## TASK INPUT
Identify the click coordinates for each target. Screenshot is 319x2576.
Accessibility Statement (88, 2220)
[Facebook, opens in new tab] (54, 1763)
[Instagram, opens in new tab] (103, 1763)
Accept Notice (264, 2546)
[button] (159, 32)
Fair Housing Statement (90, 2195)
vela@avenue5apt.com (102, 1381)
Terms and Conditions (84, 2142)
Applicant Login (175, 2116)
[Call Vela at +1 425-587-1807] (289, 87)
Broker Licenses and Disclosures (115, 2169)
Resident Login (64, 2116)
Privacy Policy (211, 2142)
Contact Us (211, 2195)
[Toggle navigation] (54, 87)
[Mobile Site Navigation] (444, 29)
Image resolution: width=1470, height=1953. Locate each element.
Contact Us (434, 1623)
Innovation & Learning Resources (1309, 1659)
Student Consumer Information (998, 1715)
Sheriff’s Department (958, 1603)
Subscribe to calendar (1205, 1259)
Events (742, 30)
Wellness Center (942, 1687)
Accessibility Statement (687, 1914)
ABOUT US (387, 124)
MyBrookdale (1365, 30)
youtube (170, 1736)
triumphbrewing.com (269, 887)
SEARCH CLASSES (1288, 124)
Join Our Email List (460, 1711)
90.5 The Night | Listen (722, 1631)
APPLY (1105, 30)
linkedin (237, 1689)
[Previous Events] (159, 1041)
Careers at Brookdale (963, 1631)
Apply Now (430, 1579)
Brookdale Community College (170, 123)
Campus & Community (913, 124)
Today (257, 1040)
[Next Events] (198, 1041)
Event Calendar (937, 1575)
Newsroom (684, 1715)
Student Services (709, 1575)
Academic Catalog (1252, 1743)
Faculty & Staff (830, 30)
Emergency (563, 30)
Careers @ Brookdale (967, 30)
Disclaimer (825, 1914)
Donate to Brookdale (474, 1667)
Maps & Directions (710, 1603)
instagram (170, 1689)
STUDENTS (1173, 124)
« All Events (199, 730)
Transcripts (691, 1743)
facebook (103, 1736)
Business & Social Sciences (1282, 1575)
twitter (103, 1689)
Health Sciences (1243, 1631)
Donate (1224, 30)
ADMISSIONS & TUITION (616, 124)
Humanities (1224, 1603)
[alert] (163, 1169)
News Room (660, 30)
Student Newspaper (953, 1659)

## WORK TO BE COMPLETED
Retype nothing except the lines from the line holding "Contact Us (211, 2195)" through the last line of the entries, both included.

## ANSWER BOX
Contact Us (211, 2195)
[Toggle navigation] (54, 87)
[Mobile Site Navigation] (444, 29)
Image resolution: width=1470, height=1953. Locate each element.
Contact Us (434, 1623)
Innovation & Learning Resources (1309, 1659)
Student Consumer Information (998, 1715)
Sheriff’s Department (958, 1603)
Subscribe to calendar (1205, 1259)
Events (742, 30)
Wellness Center (942, 1687)
Accessibility Statement (687, 1914)
ABOUT US (387, 124)
MyBrookdale (1365, 30)
youtube (170, 1736)
triumphbrewing.com (269, 887)
SEARCH CLASSES (1288, 124)
Join Our Email List (460, 1711)
90.5 The Night | Listen (722, 1631)
APPLY (1105, 30)
linkedin (237, 1689)
[Previous Events] (159, 1041)
Careers at Brookdale (963, 1631)
Apply Now (430, 1579)
Brookdale Community College (170, 123)
Campus & Community (913, 124)
Today (257, 1040)
[Next Events] (198, 1041)
Event Calendar (937, 1575)
Newsroom (684, 1715)
Student Services (709, 1575)
Academic Catalog (1252, 1743)
Faculty & Staff (830, 30)
Emergency (563, 30)
Careers @ Brookdale (967, 30)
Disclaimer (825, 1914)
Donate to Brookdale (474, 1667)
Maps & Directions (710, 1603)
instagram (170, 1689)
STUDENTS (1173, 124)
« All Events (199, 730)
Transcripts (691, 1743)
facebook (103, 1736)
Business & Social Sciences (1282, 1575)
twitter (103, 1689)
Health Sciences (1243, 1631)
Donate (1224, 30)
ADMISSIONS & TUITION (616, 124)
Humanities (1224, 1603)
[alert] (163, 1169)
News Room (660, 30)
Student Newspaper (953, 1659)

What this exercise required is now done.